# Desktop Supercomputing: Simulation With Multiand Many-Core Processors Invited Paper

Mark Zwolinski

Abstract—Processor speed has remained constant for several years, but the number of CPUs per chip has increased. Furthermore, graphics cards now include tens of processors. Using these resources for scientific computing is a new challenge. A number of standards have appeared that simplify much of the mechanics of writing parallel programs. The fundamental challenge of exactly how to exploit parallelism remains. This paper shows how two technologies, OpenMP and OpenCL, have been used to accelerate different aspects of circuit simulation.

Keywords—Circuit simulation, Parallel algorithms, SPICE.

#### I. INTRODUCTION

In 1965, Gordon Moore [1] observed that the number of transistors on an integrated circuit was doubling each year. Although subject to some revision, notably that *performance* doubles every 18 months, "Moore's Law" has become a self-fulfilling prophecy. In recent years, there has been an important qualification to this law. The number of transistors continues to increase at the same rate as before, but clock speeds have stalled at less than 4 GHz.
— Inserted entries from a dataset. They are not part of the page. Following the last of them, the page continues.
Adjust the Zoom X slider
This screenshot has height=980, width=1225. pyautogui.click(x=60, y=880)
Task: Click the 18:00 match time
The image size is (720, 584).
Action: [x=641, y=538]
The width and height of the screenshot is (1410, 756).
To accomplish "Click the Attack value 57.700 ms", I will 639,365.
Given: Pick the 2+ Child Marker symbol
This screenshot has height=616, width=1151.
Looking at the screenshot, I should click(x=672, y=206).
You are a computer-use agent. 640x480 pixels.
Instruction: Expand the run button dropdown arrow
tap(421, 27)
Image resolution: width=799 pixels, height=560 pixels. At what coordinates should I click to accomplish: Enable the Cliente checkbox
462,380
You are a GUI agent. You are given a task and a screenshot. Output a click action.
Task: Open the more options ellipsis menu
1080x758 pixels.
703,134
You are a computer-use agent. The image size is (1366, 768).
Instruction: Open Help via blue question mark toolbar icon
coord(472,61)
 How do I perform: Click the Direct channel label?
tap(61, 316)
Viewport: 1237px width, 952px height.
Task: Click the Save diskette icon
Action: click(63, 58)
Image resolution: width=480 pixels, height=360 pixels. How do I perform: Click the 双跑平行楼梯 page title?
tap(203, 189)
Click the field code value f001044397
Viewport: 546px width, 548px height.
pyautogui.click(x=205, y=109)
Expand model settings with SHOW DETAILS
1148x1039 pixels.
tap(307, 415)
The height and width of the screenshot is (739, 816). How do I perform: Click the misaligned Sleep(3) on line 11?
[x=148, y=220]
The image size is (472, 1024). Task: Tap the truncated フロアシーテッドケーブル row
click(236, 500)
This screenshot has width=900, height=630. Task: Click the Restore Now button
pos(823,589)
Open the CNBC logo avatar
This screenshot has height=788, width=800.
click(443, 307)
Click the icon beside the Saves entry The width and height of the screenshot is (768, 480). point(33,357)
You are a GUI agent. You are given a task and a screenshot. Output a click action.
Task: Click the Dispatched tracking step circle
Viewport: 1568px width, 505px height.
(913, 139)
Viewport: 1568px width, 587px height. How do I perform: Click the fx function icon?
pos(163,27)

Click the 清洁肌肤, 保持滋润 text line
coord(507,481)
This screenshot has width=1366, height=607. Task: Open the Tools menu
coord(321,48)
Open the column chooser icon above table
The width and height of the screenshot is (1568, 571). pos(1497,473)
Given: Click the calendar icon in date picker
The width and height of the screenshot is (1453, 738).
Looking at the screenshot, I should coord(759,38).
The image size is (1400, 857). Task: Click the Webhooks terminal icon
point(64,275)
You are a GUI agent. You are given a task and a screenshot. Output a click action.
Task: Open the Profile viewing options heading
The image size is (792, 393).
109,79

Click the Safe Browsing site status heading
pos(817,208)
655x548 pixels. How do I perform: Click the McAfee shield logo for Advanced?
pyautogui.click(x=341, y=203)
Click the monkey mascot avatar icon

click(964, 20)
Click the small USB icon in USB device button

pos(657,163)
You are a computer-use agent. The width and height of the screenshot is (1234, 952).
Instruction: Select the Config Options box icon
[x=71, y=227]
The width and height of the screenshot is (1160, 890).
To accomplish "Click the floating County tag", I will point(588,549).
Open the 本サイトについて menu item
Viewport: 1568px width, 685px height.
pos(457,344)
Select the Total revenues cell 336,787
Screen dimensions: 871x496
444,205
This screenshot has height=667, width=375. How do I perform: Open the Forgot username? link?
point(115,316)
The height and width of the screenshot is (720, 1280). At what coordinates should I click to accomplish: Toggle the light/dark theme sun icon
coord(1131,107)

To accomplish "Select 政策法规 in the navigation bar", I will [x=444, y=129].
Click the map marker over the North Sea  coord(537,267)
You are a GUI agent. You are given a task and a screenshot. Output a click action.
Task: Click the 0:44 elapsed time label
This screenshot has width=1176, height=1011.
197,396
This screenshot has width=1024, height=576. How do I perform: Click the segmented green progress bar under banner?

While clock speed should not be used as an absolute measure of performance, it is clear that the throughput of individual CPUs is increasing much more slowly than the transistor count.

The explanation for this discrepancy is, of course, that the number of CPU cores per integrated circuit is increasing. Ideally, therefore, the throughput per chip is continuing to increase in line with Moore's Law. In practice, this speed increase can only be achieved if the applications are trivially parallel — in other words, if there is no communication between concurrent processes.

The number of cores per chip is currently 4 to 6 for Intel and AMD devices. A PC or server might contain four such ICs, allowing perhaps 16 cores to share memory. High Performance Computing (HPC) systems include many (tens of thousands) of such servers, which communicate through message passing protocols. On the other hand, graphics cards include tens or hundreds of small, dedicated processors (Graphics Processing Units or GPUs). Each processor

Mark Zwolinski is with the School of Electronics and Computer Science, University of Southampton, Southampton SO17 1BJ, UK, Email:mz@ecs.soton.ac.uk

is capable of floating-point operations. Thus, graphics cards can be utilised for general purpose numerical programming (General Purpose GPUs or GPGPUs).

While transistor counts have been growing as anticipated by Moore's Law, the productivity of designers has been advancing more slowly. There is currently a "design gap" between the output of designers and the productivity expected for fulfillment of the Moore's Law prophecy. Simulators are important tools for bridging the design gap, but to date, most simulators for electronics design have been written with a single execution thread. This presents the designers of simulation tools with a new challenge. For many years, it has been possible to rely on increasing CPU speed to drive simulator performance. That is no longer possible and simulators must now be designed to exploit concurrency.

Three standards have emerged for the three types of parallelism introduced above. MPI (Message Passing Interface) [2] provides a mechanism for loosely-coupled processes to communicate. OpenMP [3] allows concurrent threads on parallel processors to communicate through shared memory. OpenCL [4] is a new standard that allows a programmer to exploit the power of GPUs. The three technologies can be mixed in the same software, allowing both homgeneous and heterogeneous systems to be built.

In this paper, the three programming technologies will be briefly described in the next section. An example of parallelising a simulator program using OpenMP will then be described. Finally, an example of the use of OpenCL will be given.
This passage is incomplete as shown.